Wyona and QUOIN are partnering to offer your department a one-day workshop on Content Management with Apache Lenya. This is an
opportunity to gain valuable hands-on skills and receive coaching from
experienced Lenya developers. Our approach is to build an example site
that takes advantage of the advanced authoring and publishing
capabilities of the framework. Participants will learn important design
and implementation techniques that can be applied on their own projects.
Wyona and QUOIN are strong supporters of open source content management.
We focus on Apache Lenya as a platform for our consulting and product
development efforts because it provides a robust, powerful, and
standards-compliant solution.
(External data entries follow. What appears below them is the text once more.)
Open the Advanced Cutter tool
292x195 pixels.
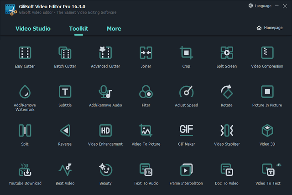[x=105, y=53]
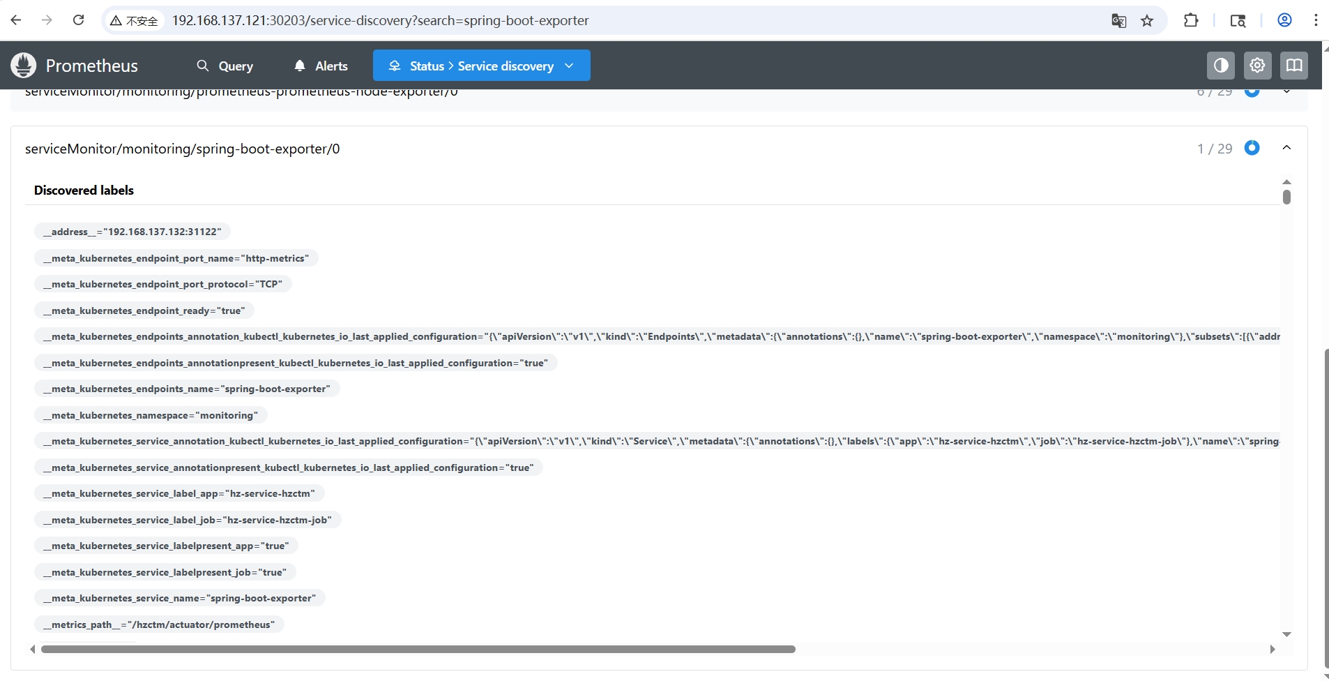Open the Status Service discovery dropdown
Image resolution: width=1329 pixels, height=681 pixels.
pos(481,66)
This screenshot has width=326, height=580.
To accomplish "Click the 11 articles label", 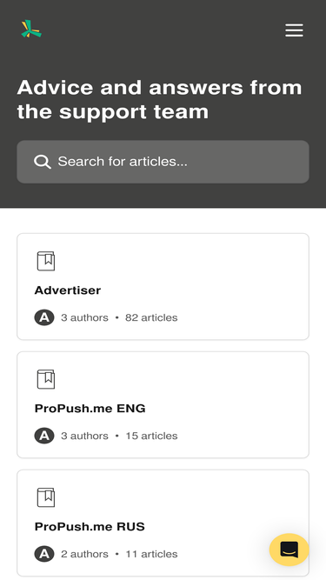I will pyautogui.click(x=151, y=554).
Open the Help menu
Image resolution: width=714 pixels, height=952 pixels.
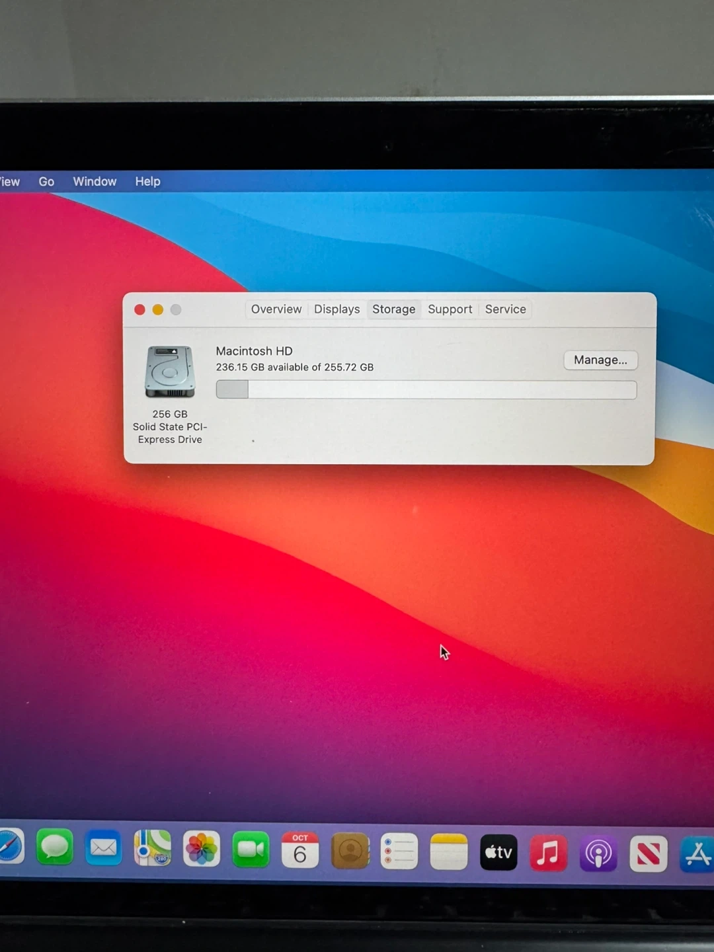pos(147,182)
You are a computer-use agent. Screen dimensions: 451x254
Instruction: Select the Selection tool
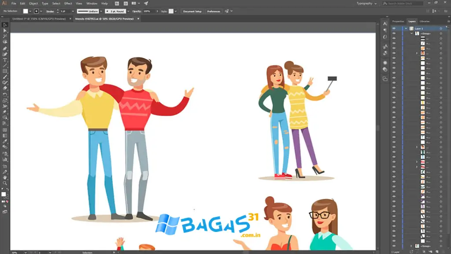pos(5,26)
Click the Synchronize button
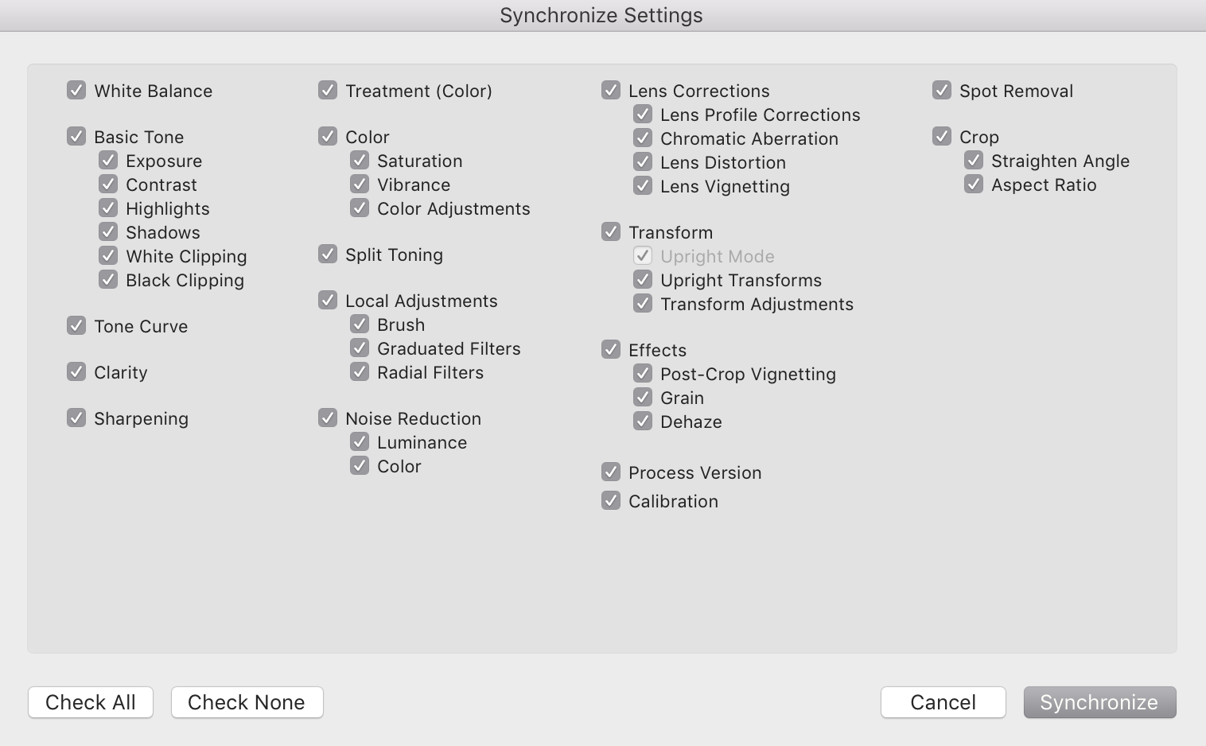The image size is (1206, 746). [1099, 702]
The purpose of the workshop is to help
build a local user community for Apache Lenya, and to share our
experience in using this platform.
Gregor J. Rothfuss
General Manager, Wyona
Brad Kain
President, QUOIN

so yes, i step out of the apartment, and sure enough, first snow. and, as always, utter chaos on the road. what to do? i decided to jog from arlington to porter square given that a seminar without a presenter does not sell too many consulting gigs. 20min into the jog, i still had not been passed by a bus. no wonder with the total traffic jam. it was actually a nice, brisk early morning exercise. the road was totally flat, a thin snow cover cushioned my steps way better than nike airs would have, and the slow or nonexistent driving exuded peace. granted no one was feeling the love, and many loiterers in bus stops i passed had a curious expression indeed.
i made it to the seminar only 1h late, and people started to trickle in shortly afterwards. my misfortune with the cute little cd-roms that would not work with contemporary drives was quickly resolved by the unexpected harvard.edu connectivity, and i got going. never mind my totally insufficient preparation, i managed to entertain and educate my audience over the course of the next 8 hours. which was a utter surprise to me.
hi to all my online friends who added an extra element of comic relief by chatting me up during my seminar. their popups graced the big screen. best in show goes to doug for his “hey i found your coat” message that actually drew laughter from the crowd.
i hit the john harvard brew pub with william afterwards. sure enough, we ran into a pocket of sagittarians that took us under their wings to celebrate the deep astrological bonds we share. free beer, yay. amen.